◆ Short task A ◆
In the passage on isolation-barrier communication, what happens at 808, when both I_P and I_S are low?

◆ Excerpted passage ◆
● ● ● ● ●

In the example of FIG. 8, the modulating element 106M comprises a signal generator 106S and a passive element such as a variable resistor 106R or a variable capacitor 106C. Active and passive amplitude modulation are conducted by the receiver 106 to communicate back channel data. VDD2 is the power supply of the receiver 106, I_S is the bias signal of the signal generator 106S in the receiver 106, and I_P is the bias signal of the signal generator 102S in the transmitter 102. The transmitter 102 starts the OOK high at time 0 with I_P high. The receiver 106 provides passive clamping at time zero when VDD2 is low by setting the passive modulating element 106R, 106C to increase the load. The receiver 106 starts up at 802, and the passive modulating element 106R, 106C is set to decrease the load and increase the amplitude of the carrier signal. This scheme communicates to the transmitter 102 that the receiver 106 is ready. The receiver 106 sets I_S high at 804 and the amplitude of the carrier signal increases. At 806, the transmitter 102 sets I_P low, reducing the amplitude of the carrier signal. When both I_P and I_S are low at 808 there is no carrier signal. The receiver 106 can generate the carrier signal independent of the transmitter 102 at 810 by setting I_S high when I_P is off. These various ASK states can be used to communicate symbols in either direction. The transmitter 102 can decode data from the receiver 106 because the transmitter 102 knows its own modulation state. Similarly, the receiver 106 can decode data from the transmitter 102 because the receiver 106 knows its own modulation state.

In some embodiments, the modulating element 106M may be one or more of a passive modulating element or an active modulating element. Other types of modulating elements include active clamp circuits, other types of active circuits that modulate a parameter of the carrier signal, or other types of passive load circuits that modulate a parameter of the carrier signal.

FIG. 9 illustrates a method 900 of communicating data, in accordance with some embodiments. At 902 a carrier signal encoded with first data is generated. At 904, the carrier signal is communicated over a barrier device 104, comprising an isolation barrier 200, 218, 220 and a tuning circuit 201 connected to the isolation barrier 200, 218, 220 to establish a resonance condition for communicating the carrier signal over the isolation barrier 200, 218, 220. At 906, second data from a remote device (e.g. the receiver 106) is decoded based on at least one parameter of the carrier signal.

In some embodiments, the carrier signal may be generated and communicated over the isolation barrier at a non-resonant frequency. For example, the signal generator generates the carrier signal at a frequency that does not correspond to a resonance frequency of the barrier device. In this case, the tuning circuit connected to the isolation barrier may be configured to establish a steady-state condition. In other words, the tuning circuit may be configured to establish a predefined oscillation behavior of the barrier device without necessarily establishing a resonance condition based on the carrier signal. In some embodiments, the tuning circuit may be configured to establish the steady-state condition such that a resonance frequency of the barrier device is different than a frequency of the carrier signal.

Thus, the tuning circuit connected to the isolation barrier may be configured to tune the oscillation behavior and/or the impedance of the barrier device such that the carrier signal can be communicated over the isolation barrier without relying on resonance. Here, the circuit may operate in a forced oscillation mode. Such operation mode may require more power and/or a signal-to-noise ratio of the transmitted signal may be lower than in the resonant case, but other parameters of the communication device may be improved, such as EMI compatibility. In some embodiments, the tuning circuit may be configured to tune the barrier device such that an amplitude of the carrier signal is larger than a predefined lower threshold and smaller than a predefined upper threshold. Here, the lower threshold may be larger than 0 and the upper threshold may be less than 50%, or less than 20%, of a corresponding amplitude at resonance. “Corresponding amplitude at resonance” may refer to the amplitude that would be achieved at the same conditions (i.e., drive strength, load conditions, etc.) but at resonance frequency. In further embodiments, the tuning circuit may be configured to tune the barrier device such that a return loss of the carrier signal is higher than at the resonance condition.

● ● ● ● ●

◆ Material for this task ◆
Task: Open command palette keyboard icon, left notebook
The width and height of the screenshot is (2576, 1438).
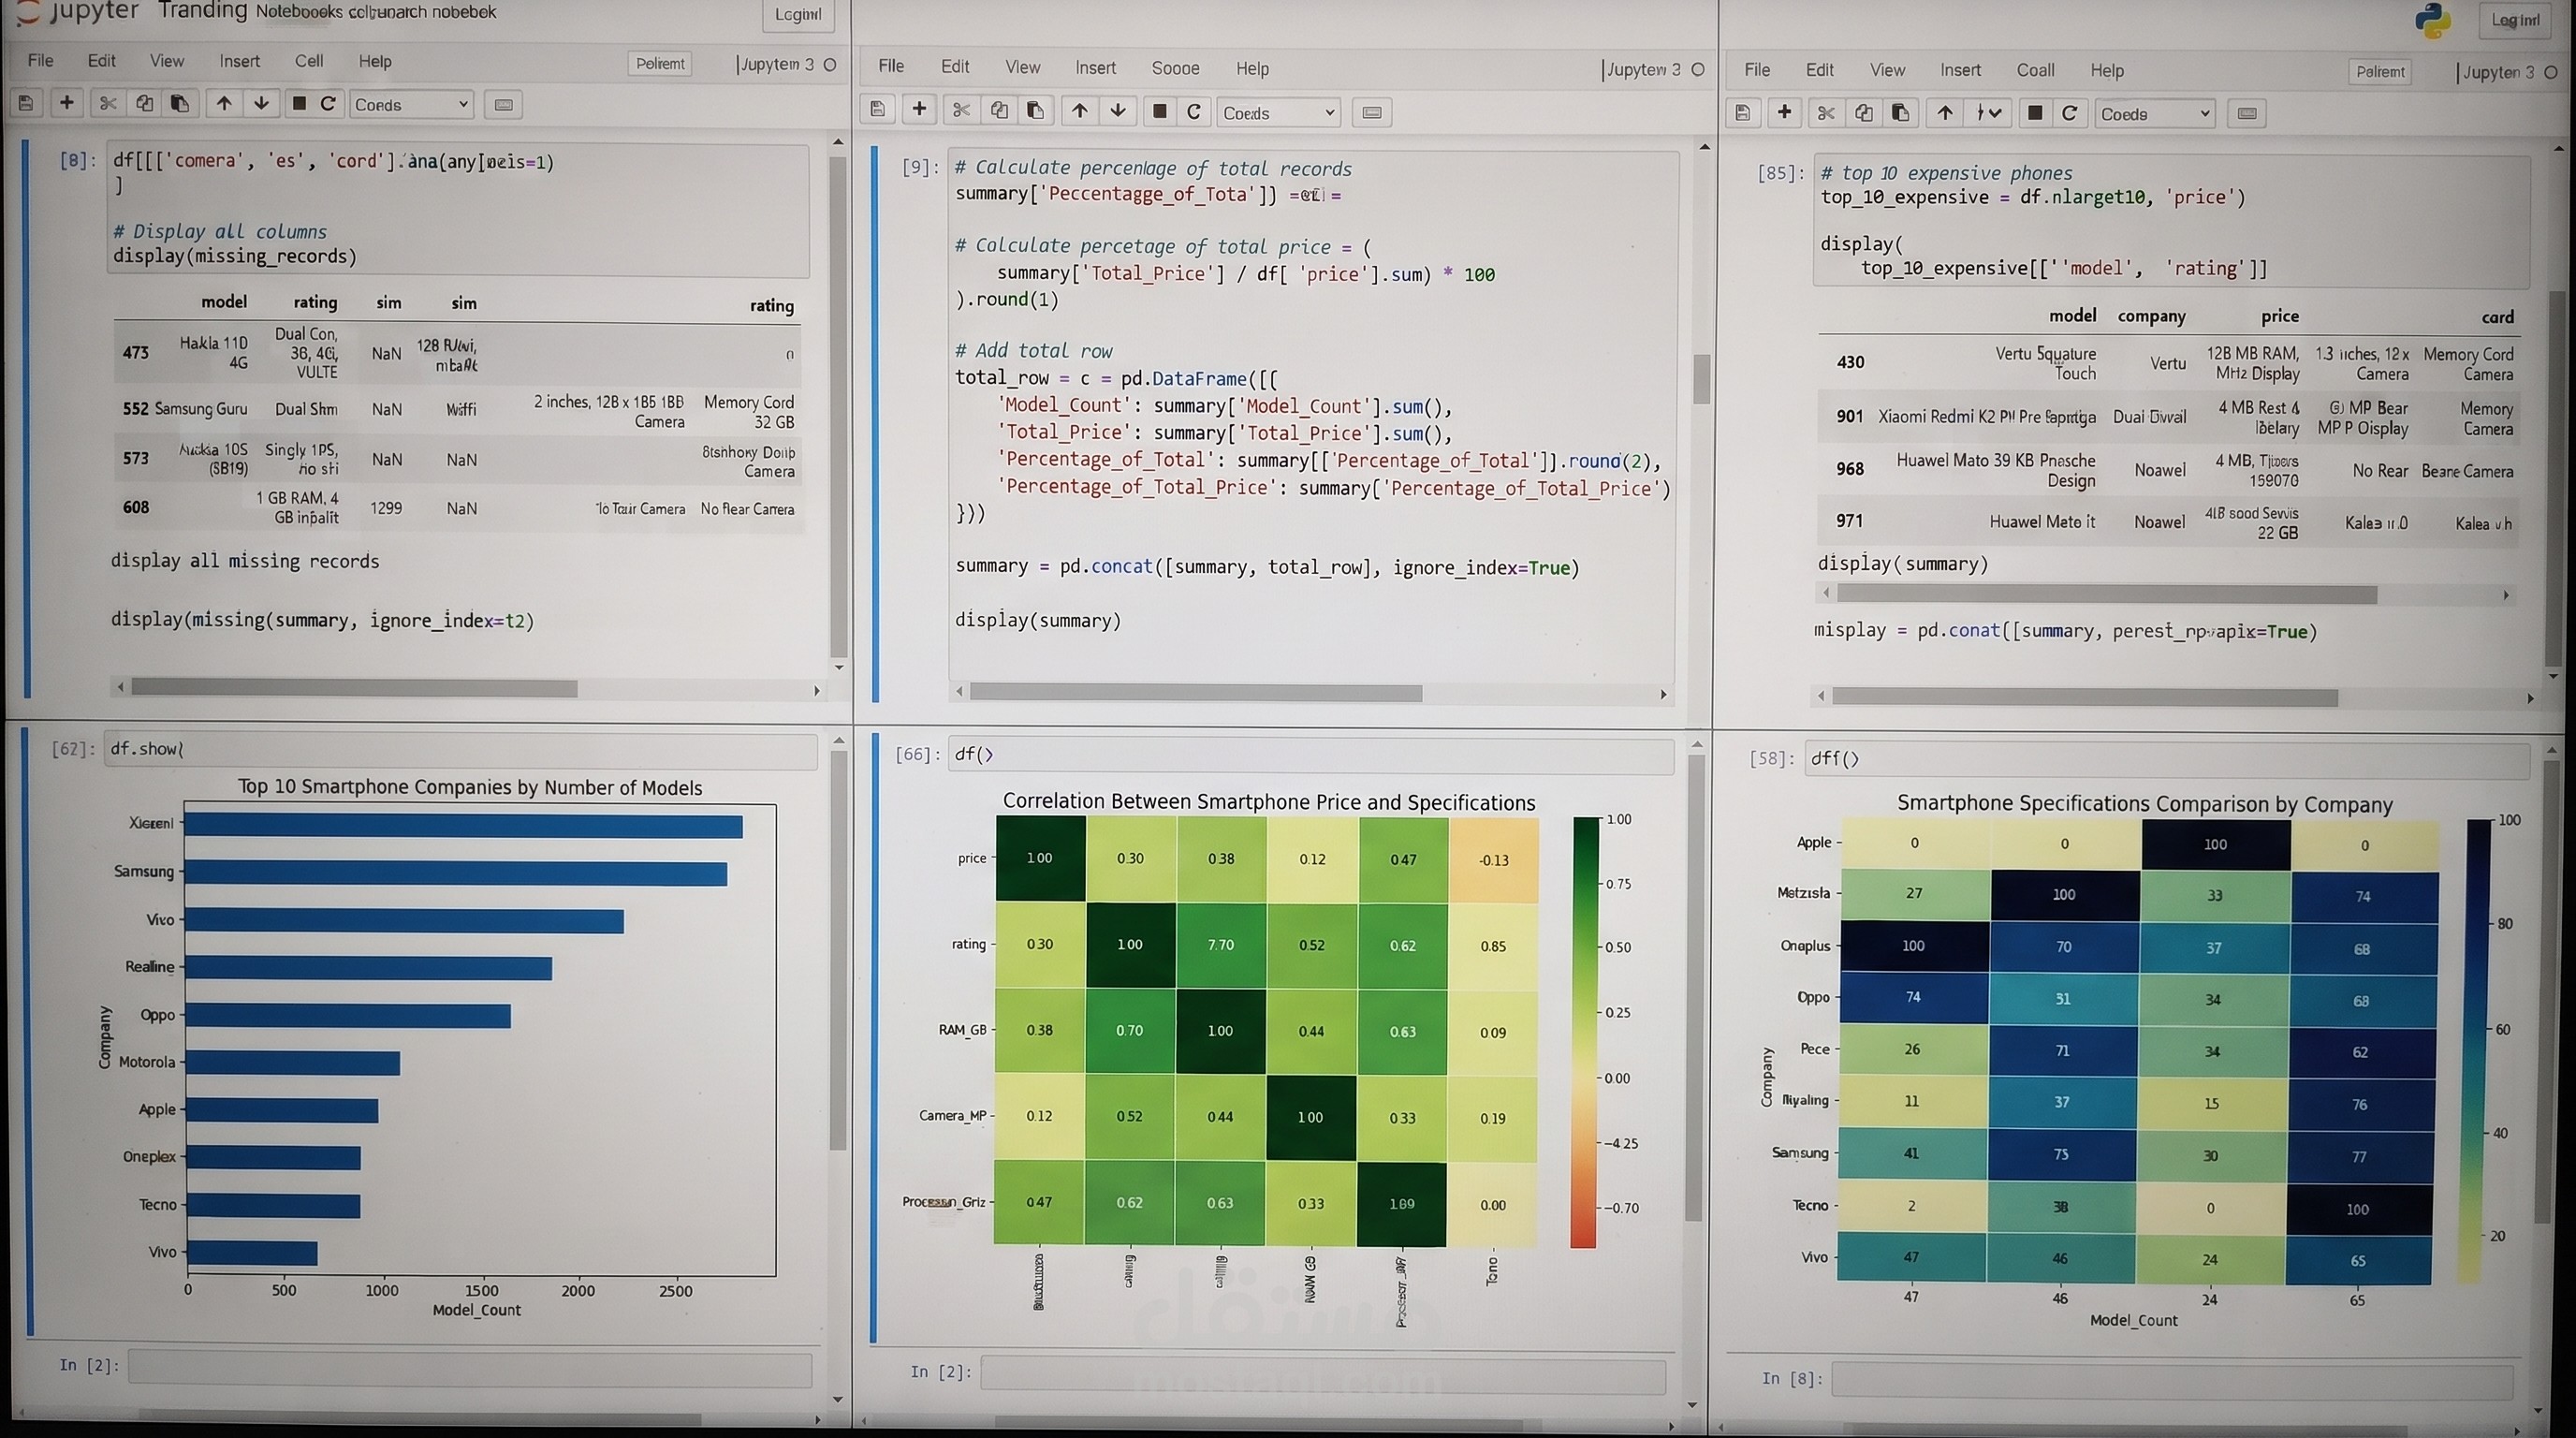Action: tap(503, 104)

● ● ● ● ●

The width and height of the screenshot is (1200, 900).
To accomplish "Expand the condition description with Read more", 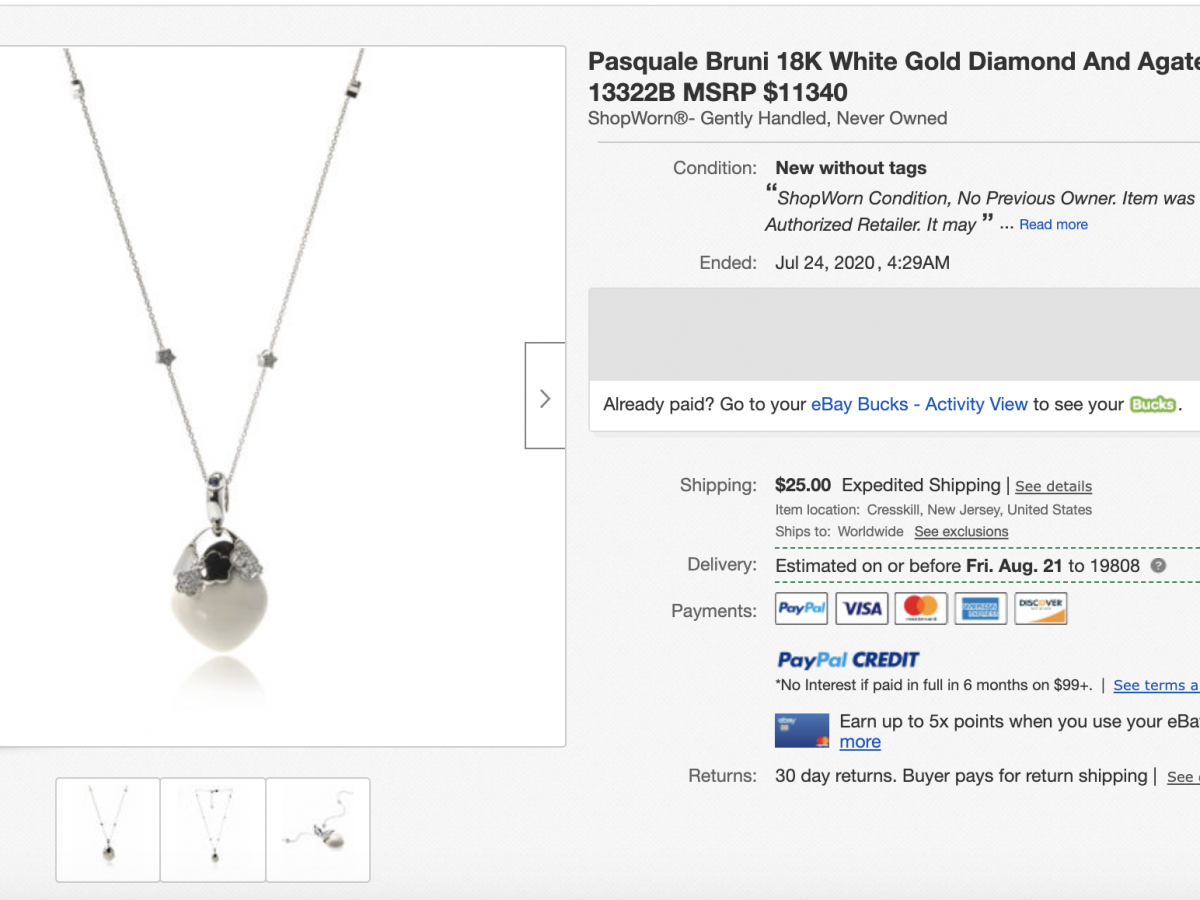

● ● ● ● ●

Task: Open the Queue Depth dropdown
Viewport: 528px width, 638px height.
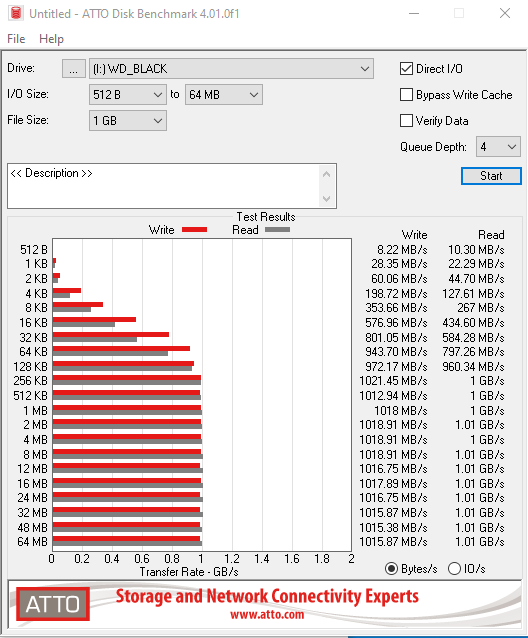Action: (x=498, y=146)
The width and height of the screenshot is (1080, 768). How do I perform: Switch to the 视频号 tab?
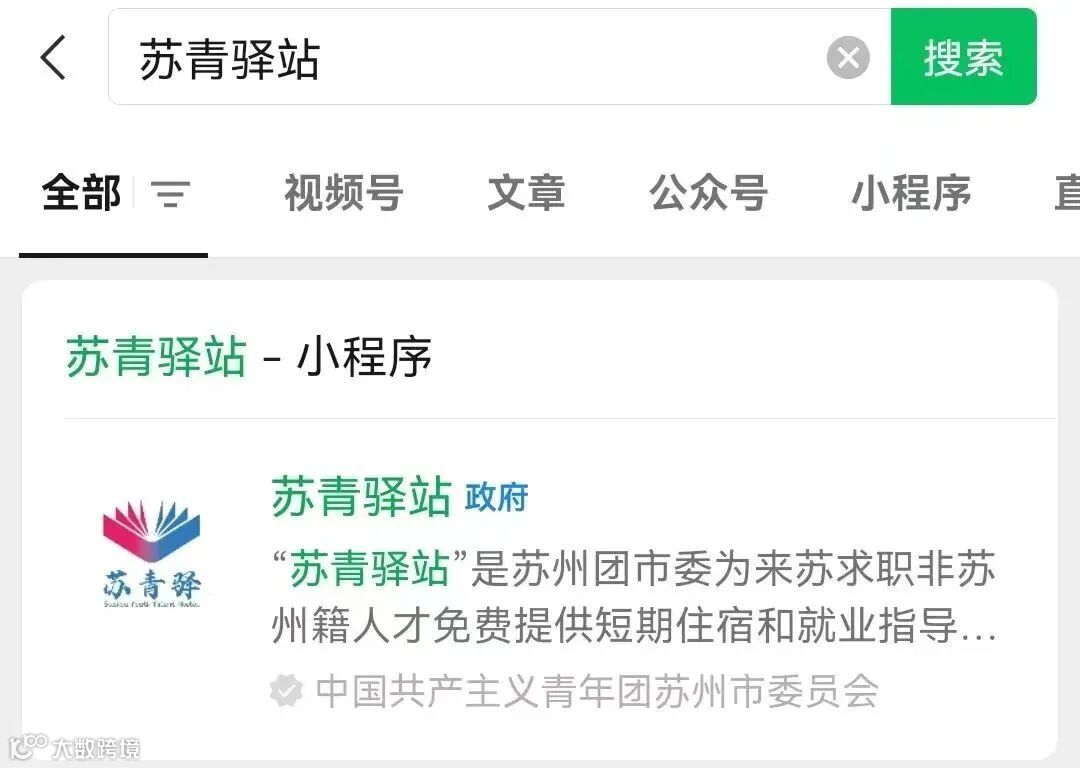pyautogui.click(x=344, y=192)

● ● ● ● ●

◆ Short task B ◆
Copy word for word the lines of the entries starting at the line containing "The width and height of the screenshot is (1200, 900)." and ending at the line containing "the condition description", leaving out the pictures.

◆ Finished answer A ◆
There is no carrier signal.

◆ Finished answer B ◆
The width and height of the screenshot is (1200, 900).
To accomplish "Expand the condition description with Read more", 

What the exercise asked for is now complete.